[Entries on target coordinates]

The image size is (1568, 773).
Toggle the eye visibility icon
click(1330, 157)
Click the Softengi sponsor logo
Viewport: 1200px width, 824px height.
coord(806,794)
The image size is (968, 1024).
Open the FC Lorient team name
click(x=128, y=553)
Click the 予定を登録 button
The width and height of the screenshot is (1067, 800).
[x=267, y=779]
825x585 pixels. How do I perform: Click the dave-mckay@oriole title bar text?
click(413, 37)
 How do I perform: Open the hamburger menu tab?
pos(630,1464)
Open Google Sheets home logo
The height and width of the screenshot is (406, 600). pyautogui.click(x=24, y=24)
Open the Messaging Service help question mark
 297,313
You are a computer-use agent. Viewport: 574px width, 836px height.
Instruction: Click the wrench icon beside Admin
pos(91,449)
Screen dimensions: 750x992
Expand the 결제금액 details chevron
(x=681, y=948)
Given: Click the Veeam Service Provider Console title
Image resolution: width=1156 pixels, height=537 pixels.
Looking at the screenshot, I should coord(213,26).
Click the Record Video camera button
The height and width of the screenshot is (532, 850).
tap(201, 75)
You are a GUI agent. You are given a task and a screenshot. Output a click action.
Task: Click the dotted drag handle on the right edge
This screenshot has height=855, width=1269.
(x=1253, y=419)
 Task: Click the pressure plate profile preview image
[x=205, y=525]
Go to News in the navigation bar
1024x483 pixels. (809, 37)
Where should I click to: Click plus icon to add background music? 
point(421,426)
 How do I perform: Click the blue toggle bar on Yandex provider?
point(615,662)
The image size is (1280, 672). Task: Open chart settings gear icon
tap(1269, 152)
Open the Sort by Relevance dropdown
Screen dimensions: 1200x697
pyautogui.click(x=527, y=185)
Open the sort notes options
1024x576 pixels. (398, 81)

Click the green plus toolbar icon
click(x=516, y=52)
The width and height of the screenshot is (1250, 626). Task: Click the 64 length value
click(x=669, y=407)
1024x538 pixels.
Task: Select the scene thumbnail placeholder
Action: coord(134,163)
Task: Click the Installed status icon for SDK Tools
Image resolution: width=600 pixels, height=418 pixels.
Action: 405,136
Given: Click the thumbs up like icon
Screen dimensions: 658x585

▶ **Directions for this task**
Rewrite all of the records above as a numbered list, one line per item, and leave out the blank lines.

▶ **Reply to the exercise**
1. The image size is (1568, 773).
2. Toggle the eye visibility icon
3. click(1330, 157)
4. Click the Softengi sponsor logo
5. Viewport: 1200px width, 824px height.
6. coord(806,794)
7. The image size is (968, 1024).
8. Open the FC Lorient team name
9. click(x=128, y=553)
10. Click the 予定を登録 button
11. The width and height of the screenshot is (1067, 800).
12. [x=267, y=779]
13. 825x585 pixels. How do I perform: Click the dave-mckay@oriole title bar text?
14. click(413, 37)
15.  How do I perform: Open the hamburger menu tab?
16. pos(630,1464)
17. Open Google Sheets home logo
18. The height and width of the screenshot is (406, 600). pyautogui.click(x=24, y=24)
19. Open the Messaging Service help question mark
20.  297,313
21. You are a computer-use agent. Viewport: 574px width, 836px height.
22. Instruction: Click the wrench icon beside Admin
23. pos(91,449)
24. Screen dimensions: 750x992
25. Expand the 결제금액 details chevron
26. (x=681, y=948)
27. Given: Click the Veeam Service Provider Console title
28. Image resolution: width=1156 pixels, height=537 pixels.
29. Looking at the screenshot, I should coord(213,26).
30. Click the Record Video camera button
31. The height and width of the screenshot is (532, 850).
32. tap(201, 75)
33. You are a GUI agent. You are given a task and a screenshot. Output a click action.
34. Task: Click the dotted drag handle on the right edge
35. This screenshot has height=855, width=1269.
36. (x=1253, y=419)
37.  Task: Click the pressure plate profile preview image
38. [x=205, y=525]
39. Go to News in the navigation bar
40. 1024x483 pixels. (809, 37)
41. Where should I click to: Click plus icon to add background music? 
42. point(421,426)
43.  How do I perform: Click the blue toggle bar on Yandex provider?
44. point(615,662)
45. The image size is (1280, 672). Task: Open chart settings gear icon
46. tap(1269, 152)
47. Open the Sort by Relevance dropdown
48. Screen dimensions: 1200x697
49. pyautogui.click(x=527, y=185)
50. Open the sort notes options
51. 1024x576 pixels. (398, 81)
52. Click the green plus toolbar icon
53. click(x=516, y=52)
54. The width and height of the screenshot is (1250, 626). Task: Click the 64 length value
55. click(x=669, y=407)
56. 1024x538 pixels.
57. Task: Select the scene thumbnail placeholder
58. Action: coord(134,163)
59. Task: Click the Installed status icon for SDK Tools
60. Image resolution: width=600 pixels, height=418 pixels.
61. Action: 405,136
62. Given: Click the thumbs up like icon
63. Screen dimensions: 658x585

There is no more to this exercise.